GE CompuNet (Einfeldt)
Occasional Advisor

DDS3 an d UX11

Hello,

can someone advise me how to create an dds3- devicefile in UX11 ? All i found is dds2....

Thanks in advance
6 REPLIES 6
James R. Ferguson
Acclaimed Contributor

Re: DDS3 an d UX11

Hi:

If the hardware is installed, then an ioscan should create the device file automatically.

...JRF...
GE CompuNet (Einfeldt)
Occasional Advisor

Re: DDS3 an d UX11

..... sure, but only the "standard"- files.
I have seen better troughput with DDS2- devicefile vs. 0m. May be there is much more troughput with DDS3- devicefiles than DDS2.

Regards
John Palmer
Honored Contributor

Re: DDS3 an d UX11

Good question. I presume that you found the DDS1 and DDS2 information in 'man 7 mt'. Do you want to specifically write DDS-3 format tapes on a DDS-4 drive?

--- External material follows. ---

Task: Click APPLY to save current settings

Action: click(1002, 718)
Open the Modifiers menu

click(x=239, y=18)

I suspect that the drive will do that anyway if you use a DDS-3 format tape.

The BEST device files (or the ?m links) will do the best job. The DDS options are for writing older tape formats.

What are you trying to achieve?
Thomas Schler_1
Trusted Contributor

Re: DDS3 an d UX11

Creating a DDS3 device file can be done by the following command:

mksf -C tape -d stape -H -b DDS3 -n /dev/rmt/c?t?d?DDS3n

can be retrieved from the ioscan output.
The option -n is used to create a non-rewinding device file. Leave out -n to create a second (rewinding) device file.
/dev/rmt/c?t?d?DDS3n is just a proposal. Replace the question marks by the proper values. You'll get the proper values from the device files that were already created and used by the system.

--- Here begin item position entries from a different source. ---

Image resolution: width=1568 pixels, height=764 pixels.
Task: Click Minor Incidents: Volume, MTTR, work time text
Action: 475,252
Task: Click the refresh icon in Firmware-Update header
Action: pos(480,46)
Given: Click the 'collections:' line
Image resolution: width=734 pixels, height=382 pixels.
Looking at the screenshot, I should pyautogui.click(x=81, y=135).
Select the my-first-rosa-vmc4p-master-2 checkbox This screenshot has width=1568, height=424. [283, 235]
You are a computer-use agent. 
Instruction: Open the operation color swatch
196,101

This works on HPUX 10.20. It should also work on HPUX 11.x. Check the man page of 'mksf' to see if I am right.

Of course, you should use the DDS3 device file only if you have a DDS3 or DDS4 drive.
no users -- no problems
John Palmer
Honored Contributor

Re: DDS3 an d UX11

Unfortunately, mksf will not accept DDS3 as an argument on HP-UX 11.00 nor do the man pages mention it. DDS2 and DDS1 are acceptable.
Shannon Petry
Honored Contributor

Re: DDS3 an d UX11

I agree and second the motion that the devices are already their. From my DDS3 and DDS4's, I never created a device which is specific, and still get usually better than MFR recommended capacity with the standard devices. /dev/rmt/c?t?d?BESTnb works fine, because the hardware dictates the end of media, and not the UNIX device. The hardware also handles the compression, physical block sizes. Unix only handles the logical block sizes. As long as you are using DDS3 tapes in your DDS3 drive, and DDS4 tapes in your DDS4 drives you are fine.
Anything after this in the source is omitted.